Если с бытом у него все складывалось удачно, то, увы, на работе появились проблемы. Скорее, его они коснулись косвенно, а вот у Веры Герасимовны действительно были серьезные неприятности. Она решила, и это было вполне обоснованное решение, отвечающее вызовам дня, создать отдел для контроля за инвестиционными контрактами. Артура она хотела поставить на место начальника нового отдела. Граната без взрывателя довольно безобидна, в данном случае взрывателем, который соединился с гранатой, был некий протокол о правонарушении, составленный одним из инспекторов на предпринимателя по фамилии Родченко. Никаких задних мыслей у инспектора не было, он действовал по принципу Станислава Михайловича с опорой на Александра Македонского: пришел, увидел, победил, хотя, если быть точным, слова эти, по общему убеждению, принадлежат Гаю Юлию Цезарю. Не суть важно! Вера Герасимовна не имела возможности уследить за всеми протоколами, иначе, увидев фамилию предпринимателя, она бы попросила выяснить, не тот ли это Родченко, который…
Не успела перемениться переменчивая московская погода, как Вере Герасимовне пришлось выдержать нелегкий разговор со своей подругой-начальницей, которая фактически командовала всем городским имуществом. Когда Вера Герасимовна вошла к ней в приемную, начальница, стоя у стола секретаря, разговаривала по телефону. Ее левая рука гладила шелковистые волосы молоденькой секретарши, перебирала мягкие пряди, согревалась молодым теплом.
– Вера! – Начальница коротким движением головы показала на открытую дверь своего кабинета. – Проходи!
Положив трубку, она еще минуту задумчиво смотрела в окно, продолжая гладить голову девушки, потом нахмурилась и пошла вслед за Верой Герасимовной.
Причины хмуриться у нее имелись, более того, она едва сдерживала себя. Вчера вечером она была в мэрии, в красивом красно-белом здании, у самого мэра. Тот принял ее поначалу приветливо, ничто не предвещало беды, однако через некоторое время он заглянул в какую-то бумагу и, округлив глаза, поднялся. У нее душа ушла в пятки.
– А как это вам пришло в голову, – высохшим голосом спросил он, – наехать на Родченко?
– Какого Родченко?
– Какого Родченко?! Она спрашивает, какого Родченко?! Ты меня спрашиваешь?! – он заорал так, что с нижнего этажа прибежал его заместитель, который, собственно, и направил ее к Самому.
Ей досталось. Заместитель тоже пережил неприятную минуту.
Теперь она срывала свое возмущение на Вере:
– Ты что, Вера?! Тебе что, неизвестно, что Родченко – человек Ахмадуллина, а тот, можно сказать, родственник мэра? Или ты решила меня подставить?! Блин! Проснись, Вера! Открой глаза!
– Да все уже! Протокол порвали. Если надо, я позвоню, извинюсь перед этим Родченко. Виновата, исправлюсь.
– Я говорю: открой глаза, Вера! Если бы дело было только в Родченко!
– А в чем еще?
– Она еще спрашивает! Игорь, блин, Иванович со второго этажа примчался, и ему попало по первое число. А он этого ох как не любит.
– За Родченко?
– Уже не за Родченко, Вера. За тебя конкретно. Не ты ли хотела создать управление по контролю за инвестиционными контрактами?
– Отдел.
– Какая, блин, разница?! Хоть сектор! Ты кого контролировать захотела? Ты хоть понимаешь, чья это епархия?

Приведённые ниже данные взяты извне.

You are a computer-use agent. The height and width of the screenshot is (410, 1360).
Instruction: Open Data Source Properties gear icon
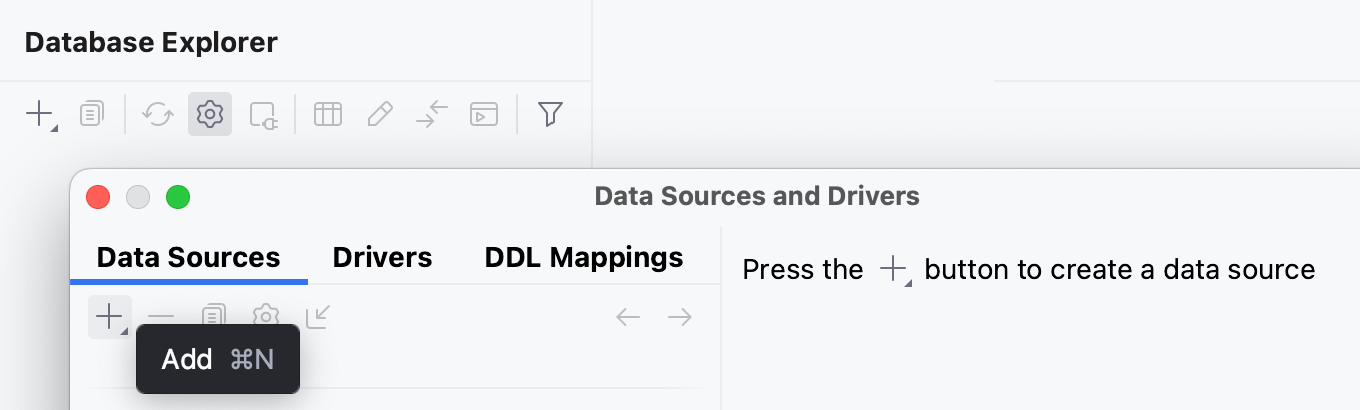[209, 115]
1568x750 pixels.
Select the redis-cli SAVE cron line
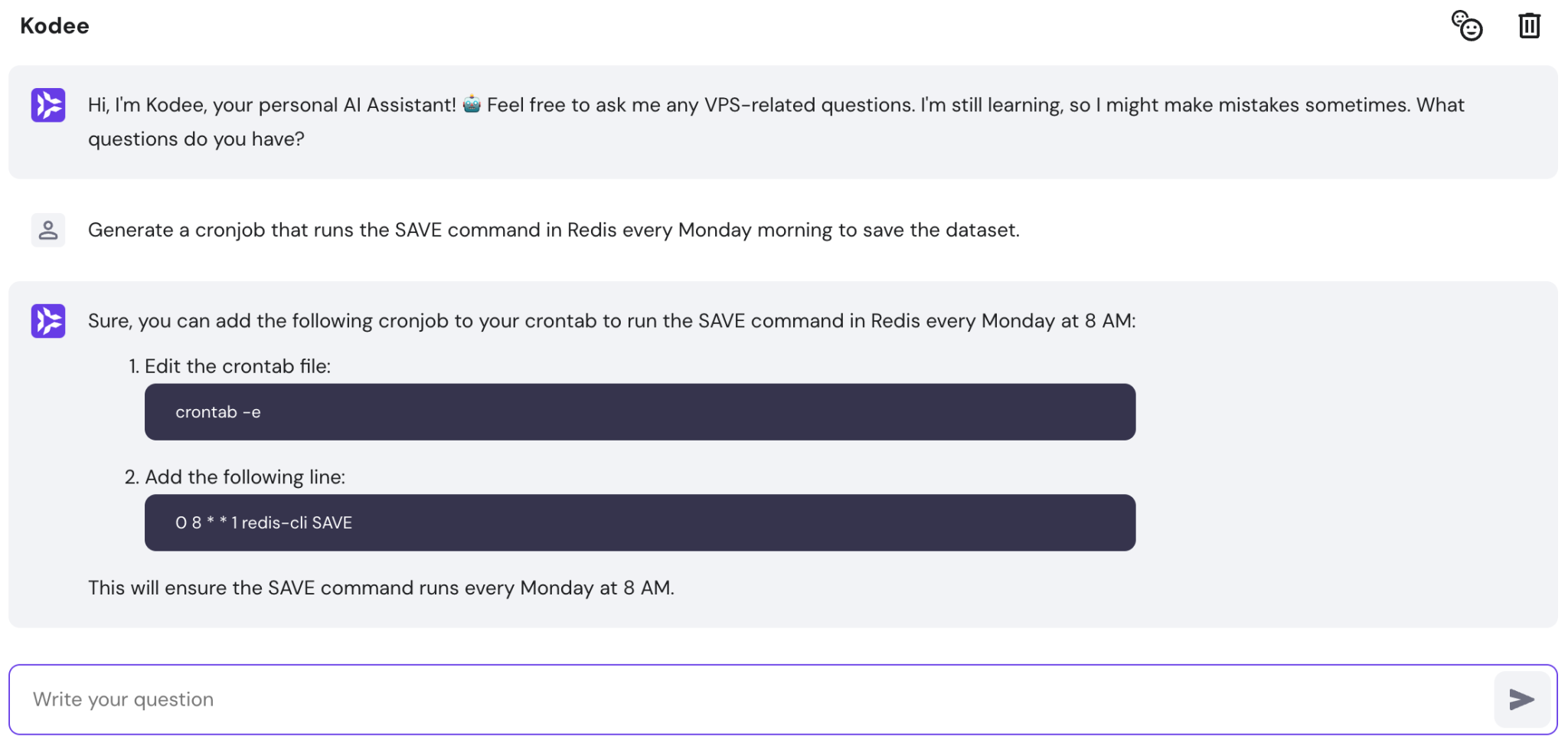pos(263,522)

– Само собой, понимаю, – Вера Герасимовна подняла глаза к потолку.
– Понимает она! Эта шишка не для твоей задницы, ясно?
– Ты… вы меня превратно поняли. Ну, посудите, я полагала, что контроль нужен за конкурентами, понимаете, за конкурентами.
– Ты из себя целку не строй! За какими конкурентами? В том-то и дело, что на этом рынке нет никаких конкурентов и не будет.

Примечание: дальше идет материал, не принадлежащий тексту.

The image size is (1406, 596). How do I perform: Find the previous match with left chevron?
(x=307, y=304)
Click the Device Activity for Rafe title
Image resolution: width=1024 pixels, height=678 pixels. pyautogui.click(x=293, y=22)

Вере Герасимовне оставалось только смотреть и часто моргать.
– Вот так, подруга! Контроль над строительством надо держать в руках. В одних крепких руках.
Вера Герасимовна поникла, как ива.
– Короче, пиши заявление. Пенсия у тебя большая, проводим по-тихому, но достойно.
– Может, переводом?
– И не заикайся. Ты толмачевский характер знаешь. Его мэр выругал, он тебе этого не простит. И не суйся. Игоряша – он такой, вякнешь – растопчет.
Вера Герасимовна выпрямилась и пошла к двери. Не оглянулась, не попрощалась.
Начальница исподлобья смотрела ей вслед. Когда дверь закрылась, она встала и полезла за коньяком. Выпила, посидела, уронив голову на руки: дура Верка, дело баблу теперь не конкурент. Еще выпила и нажала кнопку переговорного устройства.
– Лапуля, – сказала она секретарю, – принеси-ка чаю и чего-нибудь перекусить.
Вера Герасимовна взяла больничный, не потому что вдруг заболела, а потому что начальство, если оттянуть время ухода, может и передумать. Но не тут-то было. Слишком уж сладкой была перспектива инвестиционных контрактов на строительство. Фактически мэрия давала разрешение, где строить, и инвестор делал предложение, от которого невозможно отказаться. И стали строить, где надо, а еще больше, где не надо. Появился термин «точечная застройка», когда здание вгоняли прямо во дворе, на удобном и выгодном для застройщика «пятачке». Москва заболела перенаселенностью, автомобильными пробками, гастарбайтерством и коррупцией. Вице-мэр по строительству носил на руке часы за миллион долларов. Освоив методу, жена мэра стала миллиардершей, одной из самых богатых женщин мира.
Артур слышал, что Вера Герасимовна на больничном, но вначале не придал этому никакого значения. Он не знал, что она прочила его на должность начальника отдела, ничего не ведал ни о Родченко, ни о проекте нового отдела. Не знал и того, что она советовалась с Беллой и Станиславом по поводу его, Артура, кандидатуры.
Белла с Верой Герой не согласилась.
– Работать он умеет, – сказала она, – но я бы не стала на него полагаться. Ваше распоряжение, например, для меня бесспорно. С ним так не будет. Он прежде возьмет в руки гражданский кодекс и будет нудеть про законность и незаконность.
Станислав заверил Веру Герасимовну, что он полностью полагается на ее выбор.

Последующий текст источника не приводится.